La miseria humana

ElAvance | 26 agosto 2026

Orlando Jorge Villegas

En estos días, a raíz de una conversación con un amigo comunicador, nos detuvimos a analizar una realidad incómoda, pero imposible de ignorar: la miseria humana ha sido uno de los motores silenciosos de los grandes errores, desaciertos y tragedias de la sociedad dominicana. No hablamos de pobreza material, sino de esa miseria moral que se expresa en la envidia, el egoísmo, la ambición sin límites, la traición, el odio y la incapacidad de anteponer el interés colectivo a las conveniencias personales.

Al recorrer nuestra historia política, encontramos demasiados episodios donde esta condición ha inclinado la balanza hacia el conflicto y la desgracia. El golpe de Estado contra Juan Bosch, apenas siete meses después de haber asumido la Presidencia en 1963, sigue siendo una de las grandes heridas de nuestra institucionalidad. Detrás de aquel quiebre democrático hubo miedo, intereses, intolerancia y una lucha feroz por preservar privilegios.

También recordamos las tragedias que rodearon, en distintos momentos, a líderes del Partido Revolucionario Dominicano: Antonio Guzmán, Salvador Jorge Blanco, José Francisco Peña Gómez y Jacobo Majluta. Fueron figuras marcadas por luchas internas, campañas de descrédito, confrontaciones despiadadas y una política frecuentemente incapaz de reconocer la humanidad de sus protagonistas.

Más adelante, la división entre Miguel Vargas e Hipólito Mejía representó otra expresión del costo que paga una organización cuando los liderazgos no logran administrar sus diferencias con grandeza. A ello se suma el largo historial de maniobras, confrontaciones y maldades atribuidas al ejercicio político de Joaquín Balaguer, una etapa que dejó profundas lecciones sobre el poder, la memoria y las consecuencias de la impunidad.

Y, por supuesto, está la división del Partido de la Liberación Dominicana entre Danilo Medina y Leonel Fernández. Más allá de las versiones, culpas y justificaciones de cada sector, aquella ruptura confirmó que ninguna organización está a salvo cuando las ambiciones personales, los intereses de grupo y los desacuerdos dejan de procesarse con sentido institucional.

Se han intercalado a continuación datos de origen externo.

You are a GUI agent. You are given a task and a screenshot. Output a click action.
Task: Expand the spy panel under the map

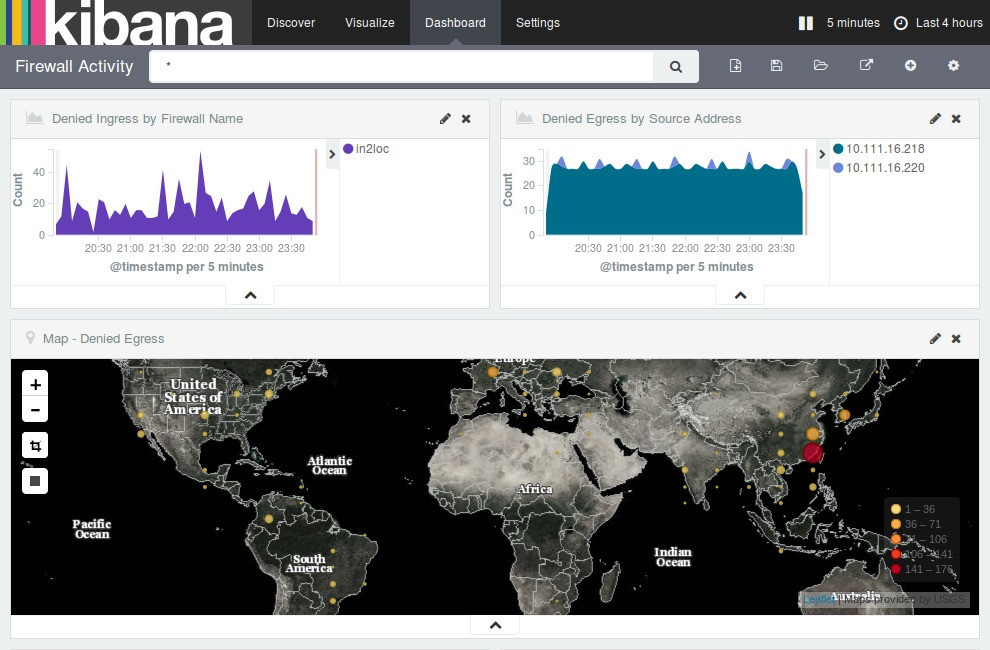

Si examinamos distintos períodos de nuestra historia, la conclusión resulta clara: la miseria humana ha llevado al mundo y a la República Dominicana a sus momentos más difíciles. Hoy vivimos una etapa especialmente delicada. Parecería que exhibir esa miseria —humillar, insultar, destruir reputaciones o celebrar el fracaso ajeno— produce más atención que ser noble, decente y educado.

Quizás siempre fue así. La diferencia es que las redes sociales lo magnifican todo y permiten que nuevos actores, desde la trivialidad y la banalidad, pretendan monopolizar la conversación pública.

Como sociedad, debemos decidir si queremos vivir de la miseria humana o si preferimos aspirar a un vuelo más alto: el de la nobleza, la decencia y la educación.